Kiyonori signed as Fujiwara Kiyonori and worked within the Bizen Yoshii school, a lineage traditionally said to have begun with Tamenori in the late Kamakura period. While works traceable to the Kamakura era are exceedingly rare, pieces produced through the Nanbokucho period are classified as Ko-Yoshii, and those of the Muromachi period simply as Yoshii. Unlike other Bizen lineages that were consolidated into Osafune during the Muromachi period, the Yoshii school alone continued independently, maintaining a distinctive style. Kiyonori is transmitted as a son of Yoshinori and was active from the Kakitsu through Hotoku eras, with dated works spanning 1442 to 1451.

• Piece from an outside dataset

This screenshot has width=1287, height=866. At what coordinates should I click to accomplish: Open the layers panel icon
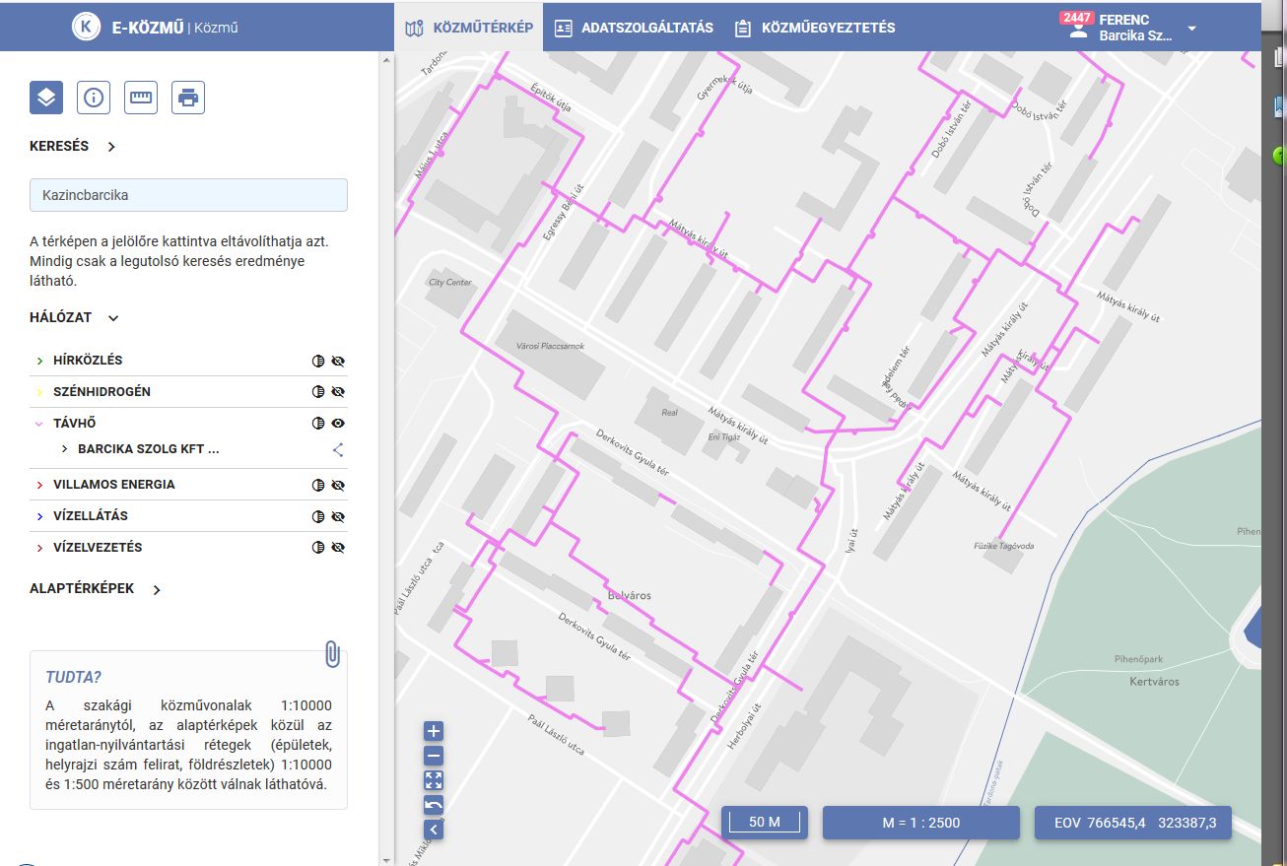[x=46, y=98]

The hallmark of Kiyonori's work lies in a hamon of ko-gunome running in a regular, continuous sequence, a defining trait of the Yoshii school that he consistently exemplifies across both tachi and wakizashi. His kitae is typically a tight itame-hada mixed with mokume, showing fine ji-nie densely applied, and bearing the school's characteristic midare-utsuri -- an effect in which the form of the hamon itself appears projected as a shadow into the ji. The boshi enters in a corresponding midare-komi manner, and the signature makes frequent use of saka-tagane (reverse chisel strokes). In several examples the nioiguchi is soft, with ko-nie and sunagashi, imparting what the NBTHK has described as an archaic flavor approaching the artistic range of Ko-Yoshii. His hira-zukuri wakizashi demonstrate a suguha mixed with small gunome, and one such piece preserves a finely executed ukibori of shin no kurikara -- horimono being extremely rare in Yoshii school production.
Kiyonori's dated works are of high documentary value for the study of the Yoshii school, and several have been praised for their thick kasane, sound kenzen condition, and strong sense of hand. That his work at times approaches Ko-Yoshii caliber within a Muromachi-period framework attests to the quality of craftsmanship he sustained.